München (dapd-bay). Die Sudetendeutschen wollen ihr traditionelles Pfingsttreffen für einen Appell an die tschechische Regierung nutzen, 65 Jahre nach der Vertreibung direkte Gespräche mit der Landsmannschaft aufzunehmen. Offiziell lehne Prag einen direkten Dialog mit den Heimatvertriebenen weiter ab, beklagte der oberste Repräsentant der Sudetendeutschen, Bernd Posselt, in einem dapd-Interview.

Mit Staatspräsident Václav Klaus gebe es an der Spitze des Nachbarlandes zwar "jemanden, der durchaus bremst". Klaus sei aber ein "Auslaufmodell", sagte der Sprecher der sudetendeutschen Volksgruppe. Insgesamt herrsche in der tschechischen Politik durchaus Bewegung im Verhältnis zu den Sudetendeutschen.

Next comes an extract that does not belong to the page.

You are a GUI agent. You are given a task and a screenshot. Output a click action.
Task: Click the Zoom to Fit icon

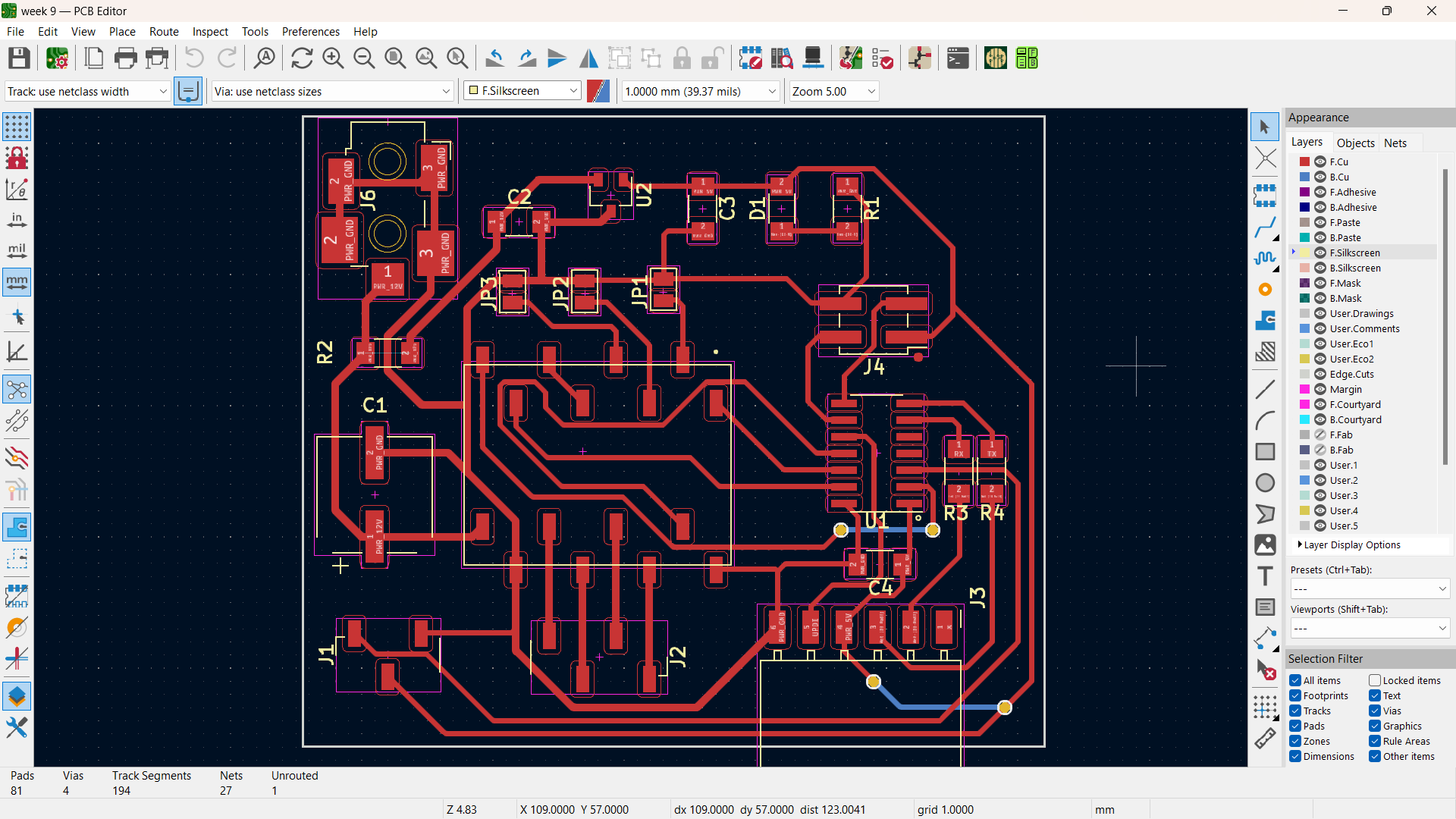tap(395, 58)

Zum 62. Sudetendeutschen Tag erwartet Posselt am Wochenende rund 20.000 Heimatvertriebene in Augsburg. Ein Signal nach Prag soll am Samstag die Verleihung des Karlspreises an den früheren slowakischen Präsidenten Rudolf Schuster senden.

Schuster habe wie auch andere slowakische Politiker immer den Dialog mit der Karpatendeutschen Landsmannschaft gesucht und sich nicht auf die Position zurückgezogen, dass eine Regierung nicht mit Verbänden spreche. Mit der Ehrung Schusters "senden wir ein Zeichen, was auf dem Boden der ehemaligen Tschechoslowakei alles möglich ist", betonte der CSU-Europaabgeordnete.

Die Hauptkundgebung des Sudetendeutschen Tags am Sonntag werde die Themen "Dialog und Nachbarschaft" in den Mittelpunkt stellen. Es werde um die Frage gehen, was aus dem ersten Prag-Besuch von Bayerns Ministerpräsident Horst Seehofer (CSU) vor einem halben Jahr folge. "Wir lehnen die künstliche Unterscheidung zwischen sogenannten Vergangenheits- und Zukunftsthemen ab", betonte Posselt. "Alle Themen haben Vergangenheit, Gegenwart und Zukunft."